Reports from different parts of the world have indicated electrotyping as a potential tool for studying the molecular epidemiology of human rotavirus infections [24, 25]. In this study, 12 different electropherotypes (7 long E-types and 5 short E-types) were found and L5 predominated. The predominance of long pattern over short one, irrespective of the zone of the country, is in accordance with findings of other researchers and it seems to be a norm [13, 26, 27]. There were more electrophoretic patterns observed in this present study than those reported previously in Nigeria [12, 13, 27]. In addition, African rotavirus working group in 1998 reported 2 and 7 patterns from Jos and Zaria, respectively. However, in Bangladesh, 22 electrophoretic patterns were reported and 7 patterns were also reported in Kenya by the same working group [28]. The mechanisms of generating extensive genomic diversity among human rotavirus strains are due to genetic reassortment [29], as genetic rearrangement occurs either naturally or probably due to imposition of pressure by the host immune system [30].

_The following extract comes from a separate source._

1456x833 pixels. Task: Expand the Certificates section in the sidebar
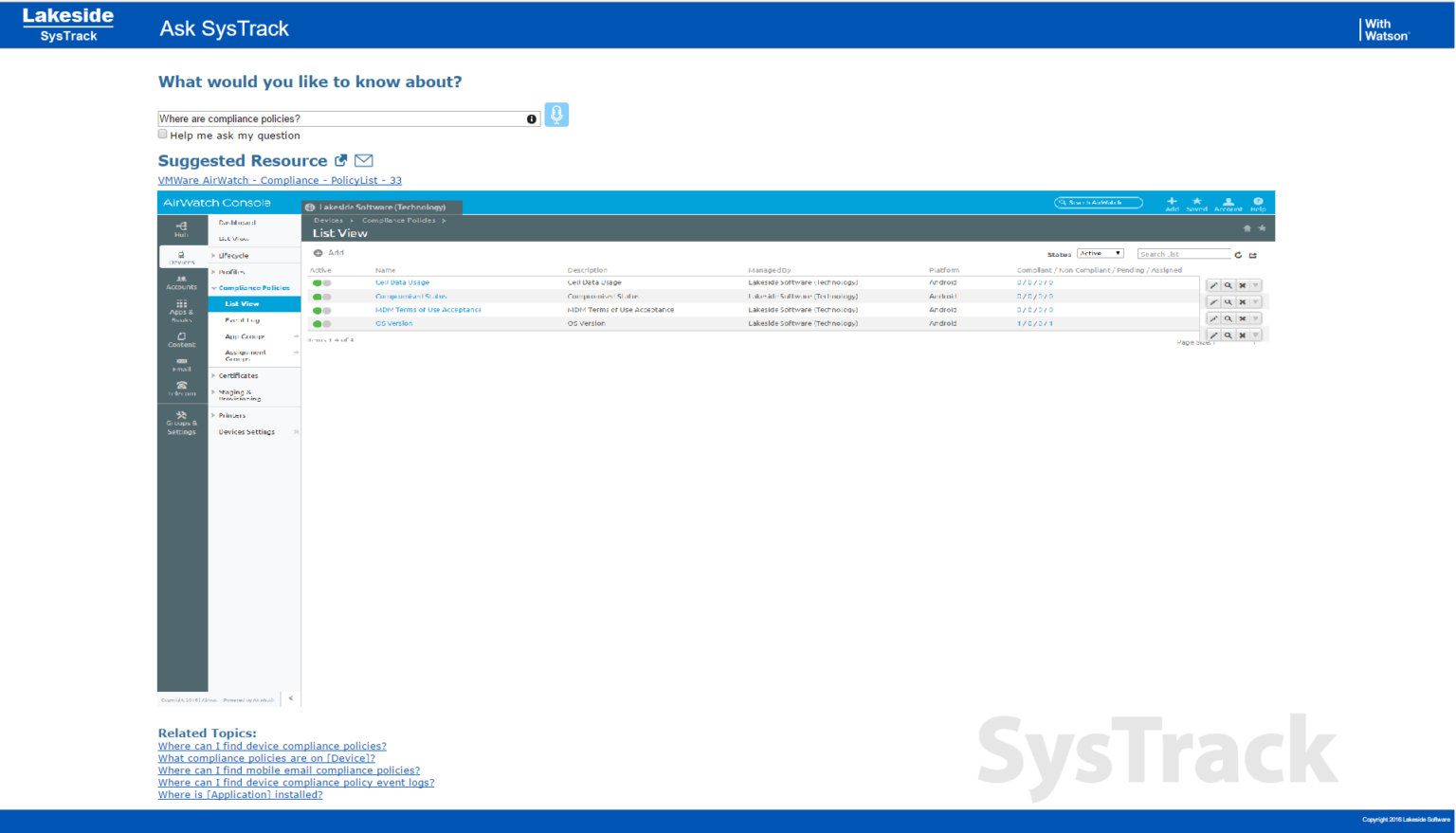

Thirty-one (39.7%) samples were EIA positive but did not show any RNA pattern on PAGE. This could perhaps be as a result of insufficient intact RNA in the specimens for PAGE to detect, as the sensitivity limit of PAGE stained by the silver nitrate is 3.4ng of viral genomic RNA [15], or may be that the RNA might have been degenerated during storage due to constant power failure in the country.

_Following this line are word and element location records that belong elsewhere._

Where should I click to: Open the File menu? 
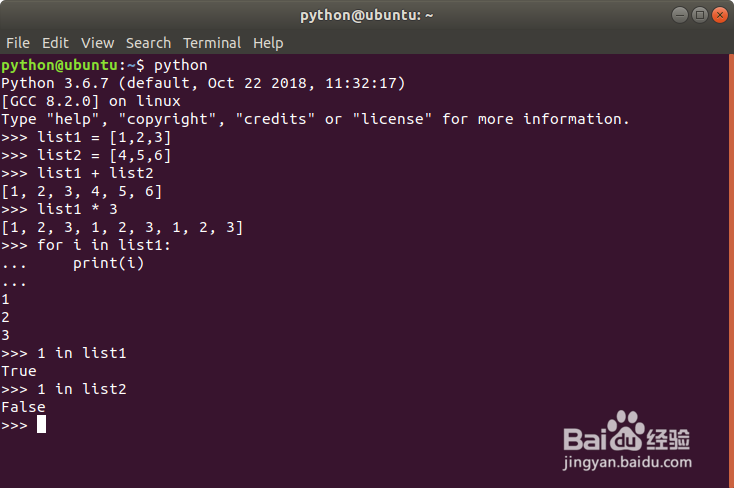click(x=18, y=43)
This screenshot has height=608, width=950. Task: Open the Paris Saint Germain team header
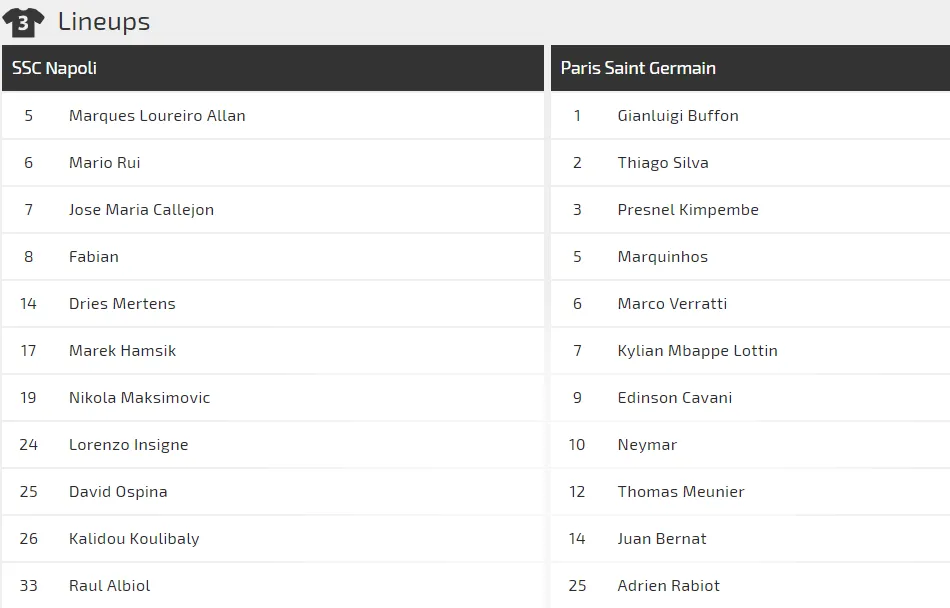coord(750,68)
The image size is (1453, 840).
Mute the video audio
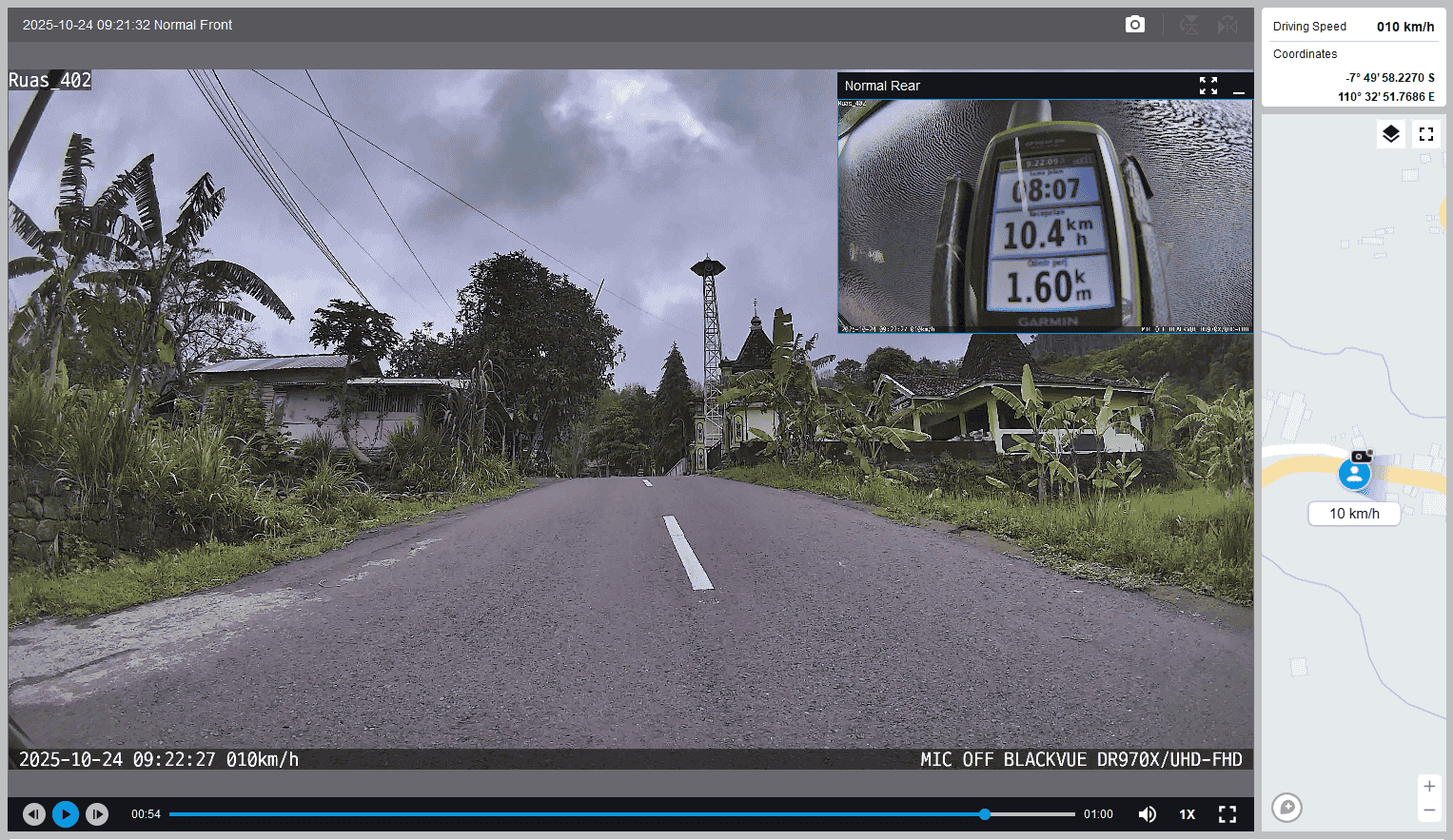[x=1148, y=814]
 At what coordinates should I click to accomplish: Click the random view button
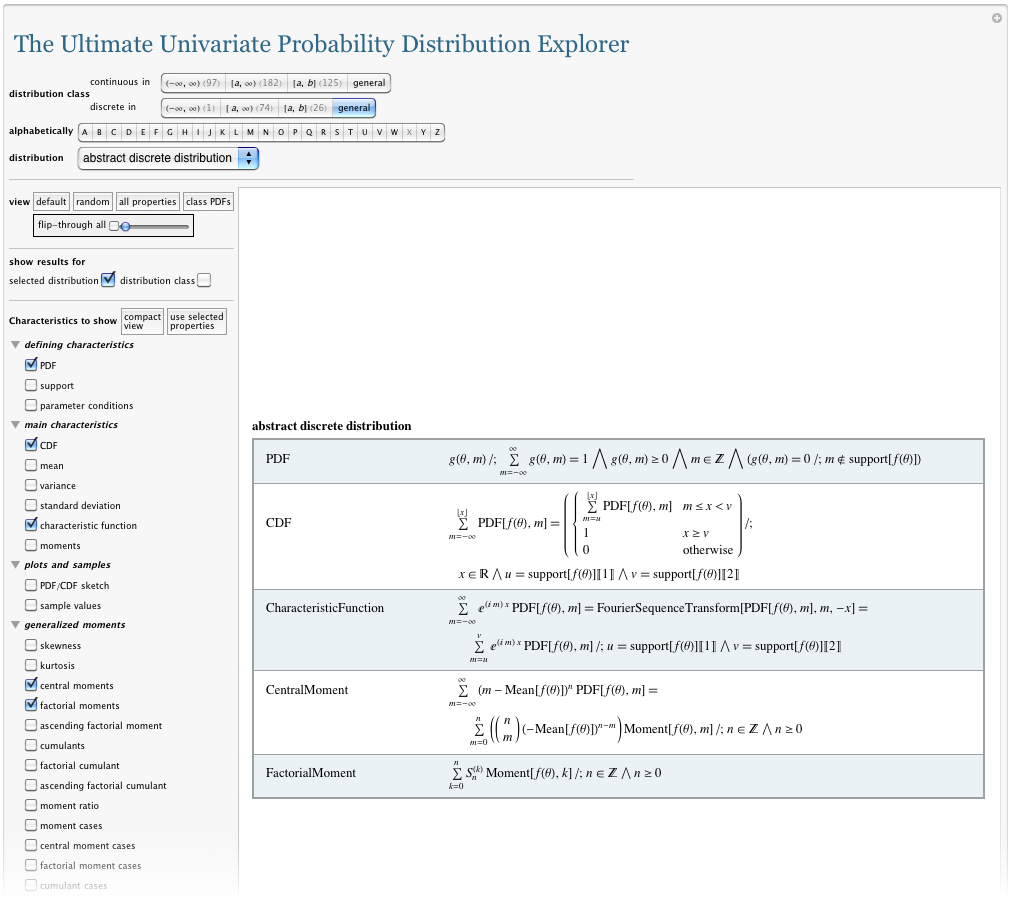[93, 202]
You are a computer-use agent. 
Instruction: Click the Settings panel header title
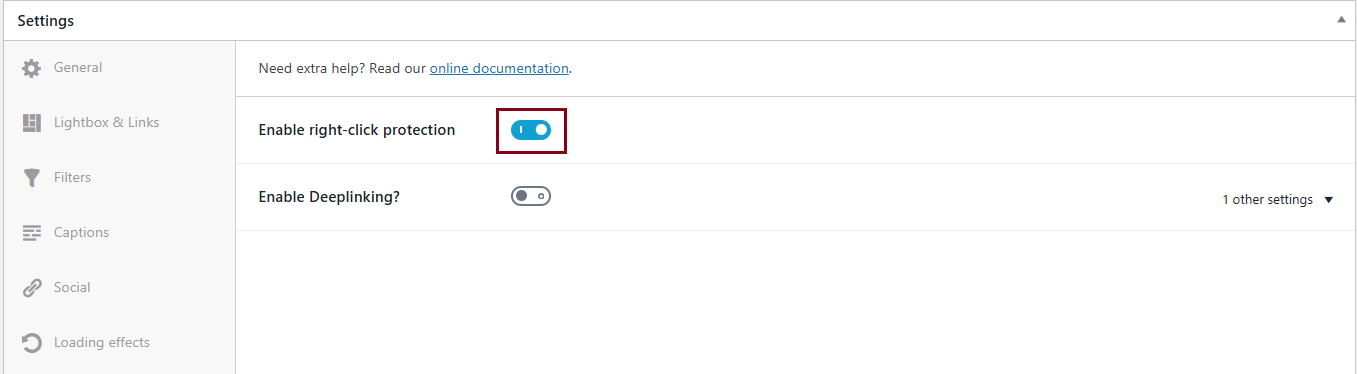(46, 20)
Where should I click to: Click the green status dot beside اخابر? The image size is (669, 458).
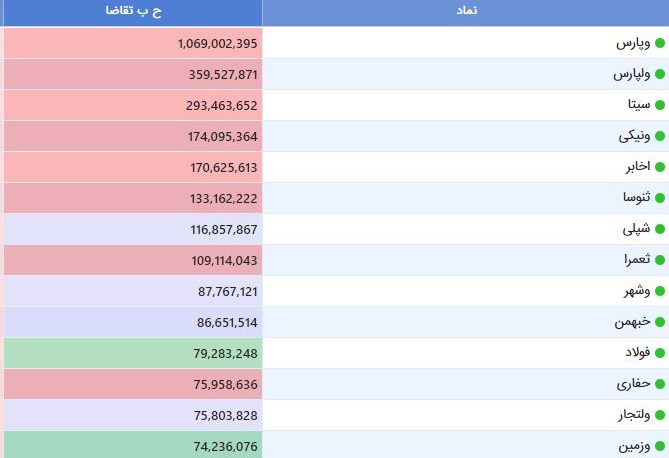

The globally common and important serotypes G1–G4 in addition to G9 serotype were detected. An unusual rotavirus strain G12 was also identified in this study. It is interesting to state that this is the first time to detect and report serotype G12 specificity in Nigeria. In addition, this is the first single study to record the highest number of different G serotypes in a single study in the country. In the past studies, Audu and colleagues reported 3 different G types (G1 and G3) in Lagos and (G3 and G4) in Ilorin [12], while five different G types (G1, G2, G3, G8, and G9) were also reported by other researchers [31]. This implies that there are diverse strains circulating in Nigeria and this also stresses the need for continuous rotavirus surveillance to better elucidate these new/unusual and emerging strains which may have implication on the available vaccines.

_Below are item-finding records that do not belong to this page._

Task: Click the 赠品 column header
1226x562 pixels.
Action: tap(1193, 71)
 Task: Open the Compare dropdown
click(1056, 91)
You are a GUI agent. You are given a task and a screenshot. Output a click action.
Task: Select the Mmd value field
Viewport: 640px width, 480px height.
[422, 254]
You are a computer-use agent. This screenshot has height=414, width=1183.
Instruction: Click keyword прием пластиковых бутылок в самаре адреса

The authors are grateful to staff of the Department of Electron Microscopy and Histopathology, Noguchi Memorial Institute for Medical research, Legon, Ghana, for their technical support. The authors also express their appreciation to the management and staff of all the hospitals where samples were collected and all children who participated in this study. Ethical approval was obtained from Lagos State Hospital Management Board, Nigeria (ref.—SHMB/6/vol VI/912).